◆ Extracted text ◆
[BEGIN]

Which sounds reasonable on its face...but why bother with remounting at
that point? Why not just have the client reattempt connections until it
succeeds (or you forcibly unmount).

For that matter, why not just redirty the pages after the writes fail in
that case instead of forcing those users to rewrite their data? If they
don't care about consistency that much, then that would seem to be a
nicer way to deal with this.

I also find all of this a little difficult to reconcile with Patrick's
desire to forcibly terminate any application that had a file lock at the
time of the blacklisting. That doesn't seem to be something that will
enhance availability.

Again, I think I'm missing some piece of the bigger picture here, which
is why I'm asking about how, specifically, we expect this to be used.
I'd like to understand the actual use-cases here so we can ensure we're
addressing them in the best possible fashion.

> 
> > The catch here is that not many applications do that. Most just fall
> > over once fsync hits an error. That is a bit of a chicken and egg
> > problem though, so that's not necessarily an argument against doing
> > this.
> > 
> 
> 
> 
> > > > > > Also, how would an admin know that this is something they ought to try?
> > > > > > Is there a way for them to know that their client has been blacklisted?
> > > > > > 
> > > > > > > Signed-off-by: "Yan, Zheng" <zyan@xxxxxxxxxx>
> > > > > > > ---
> > > > > > >    fs/ceph/mds_client.c | 16 +++++++++++++---
> > > > > > >    fs/ceph/super.c      | 23 +++++++++++++++++++++--
> > > > > > >    2 files changed, 34 insertions(+), 5 deletions(-)
> > > > > > > 
> > > > > > > diff --git a/fs/ceph/mds_client.c b/fs/ceph/mds_client.c
> > > > > > > index 19c62cf7d5b8..188c33709d9a 100644
> > > > > > > --- a/fs/ceph/mds_client.c
> > > > > > > +++ b/fs/ceph/mds_client.c
> > > > > > > @@ -1378,9 +1378,12 @@ static int remove_session_caps_cb(struct inode *inode, struct ceph_cap *cap,
> > > > > > >                    struct ceph_cap_flush *cf;
> > > > > > >                    struct ceph_mds_client *mdsc = fsc->mdsc;
> > > > > > > 
> > > > > > > -         if (ci->i_wrbuffer_ref > 0 &&
> > > > > > > -             READ_ONCE(fsc->mount_state) == CEPH_MOUNT_SHUTDOWN)
> > > > > > > -                 invalidate = true;
> > > > > > > +         if (READ_ONCE(fsc->mount_state) == CEPH_MOUNT_SHUTDOWN) {
> > > > > > > +                 if (inode->i_data.nrpages > 0)

[END]

◆ Recorded data ◆

[BEGIN]

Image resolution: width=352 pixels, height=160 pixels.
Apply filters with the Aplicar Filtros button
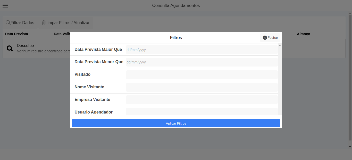[x=176, y=123]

[END]

◆ Tasks ◆
[1] Write out the Ceph mailing-list excerpt word for word, everything from "I'd like to" down to "ought to try?".
[2] List every C struct type named in the Ceph mailing-list excerpt.
[3] Carry on the Ceph mailing-list excerpt from the point where it stops.
The data comes from a separate source unrelated to the Ceph mailing-list excerpt.

◆ Expected responses ◆
[1]
I'd like to understand the actual use-cases here so we can ensure we're
addressing them in the best possible fashion.

> 
> > The catch here is that not many applications do that. Most just fall
> > over once fsync hits an error. That is a bit of a chicken and egg
> > problem though, so that's not necessarily an argument against doing
> > this.
> > 
> 
> 
> 
> > > > > > Also, how would an admin know that this is something they ought to try?

[2]
struct inode
struct ceph_cap
struct ceph_cap_flush
struct ceph_mds_client

[3]
> > > > > > > +                         invalidate = true;
> > > > > > > +                 if (ci->i_wrbuffer_ref > 0)
> > > > > > > +                         mapping_set_error(&inode->i_data, -EIO);
> > > > > > > +         }
> > > > > > > 
> > > > > > >                    while (!list_empty(&ci->i_cap_flush_list)) {
> > > > > > >                            cf = list_first_entry(&ci->i_cap_flush_list,
> > > > > > > @@ -4350,7 +4353,12 @@ void ceph_mdsc_force_umount(struct ceph_mds_client *mdsc)
> > > > > > >                    session = __ceph_lookup_mds_session(mdsc, mds);
> > > > > > >                    if (!session)
> > > > > > >                            continue;
> > > > > > > +
> > > > > > > +         if (session->s_state == CEPH_MDS_SESSION_REJECTED)
> > > > > > > +                 __unregister_session(mdsc, session);
> > > > > > > +         __wake_requests(mdsc, &session->s_waiting);
> > > > > > >                    mutex_unlock(&mdsc->mutex);
> > > > > > > +
> > > > > > >                    mutex_lock(&session->s_mutex);
> > > > > > >                    __close_session(mdsc, session);
> > > > > > >                    if (session->s_state == CEPH_MDS_SESSION_CLOSING) {
> > > > > > > @@ -4359,9 +4367,11 @@ void ceph_mdsc_force_umount(struct ceph_mds_client *mdsc)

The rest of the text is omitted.